The good news is that everything we know about economic development suggests that large-scale institutional transformation is hardly ever a prerequisite for jump-starting growth. True, sustained economic convergence eventually requires high-quality institutions. But the initial spurt in growth can be achieved with minimal changes in institutional arrangements.
In other words, we need to distinguish between stimulating economic growth and sustaining it.
Solid institutions are much more important for the latter than for the former. Once growth is set into motion, it becomes easier to maintain a virtuous cycle with rapid growth and institutional transformation driving each other.
Ricardo Hausmann, Lant Pritchett, and I recently identified and examined more than 80 episodes of growth acceleration -- in which a country increased its growth rate by 2 percent or more for at least seven years -- in the period since 1950. The surprise was not only that there were so many cases, but that the vast majority seemed unrelated to conventional economic reforms, such as liberalization of trade and prices. To the extent that we can identify growth triggers, they seem to be related to relaxing constraints that held back private economic activity.
Even in the better-known cases, institutional changes at the outset of growth acceleration were typically modest. China's gradual, experimental steps towards liberalization in the late 1970s were similar to South Korea's experience in the early 1960s. After taking power in 1961, Park Chung Hee's military government moved in a trial-and-error fashion, without recourse to system-wide transformation, experimenting at first with various public investment projects. The hallmark reforms associated with the Korean miracle -- devaluation and a hike in interest rates -- came in 1964 and fell far short of full liberalization of currency and financial markets.

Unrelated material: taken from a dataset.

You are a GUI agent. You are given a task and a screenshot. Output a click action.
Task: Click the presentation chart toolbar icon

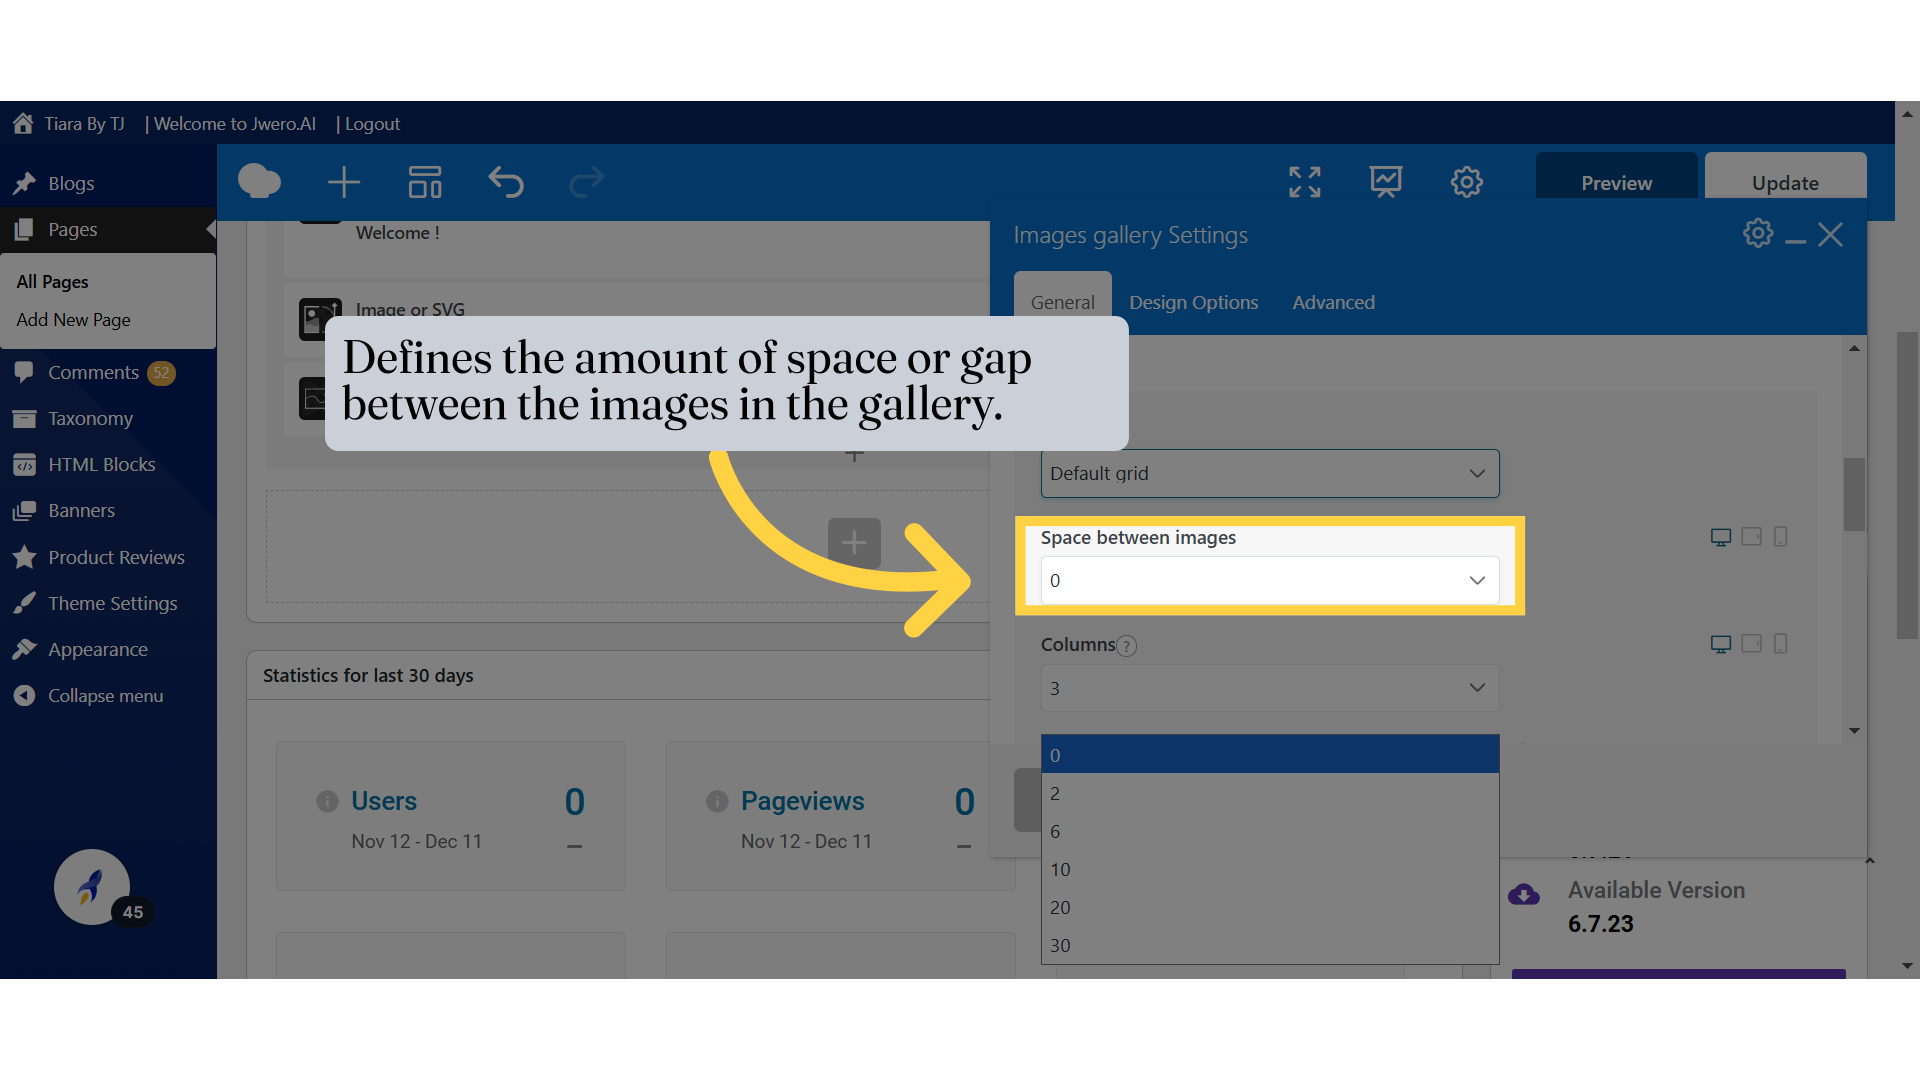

Such instances indicate that an attitudinal change on the part of political leaders towards a more market-oriented, private-sector-friendly policy framework often plays as large a role in boosting economic growth as the scope of actual institutional reform.
Such an attitudinal change appears to have had a particularly profound effect in one of the important growth miracles of the last quarter century -- India since the early 1980s.
The trick for policymakers is to identify the binding constraint on economic growth at the relevant moment in time. In South Korea in 1961, the major constraint was the gap between the social and private return on investment. In China circa 1978, the constraint was the absence of market-oriented incentives. In the India of 1980, it was government hostility to the private sector. In the Chile of 1983, it was an overvalued exchange rate.
Of course, it is easier to determine these constraints after the fact. We need to develop a framework for "growth diagnostics" capable of pinpointing where even a little reform can go a long way.
Dani Rodrik is professor of political economy at the John F. Kennedy School of Government, Harvard University.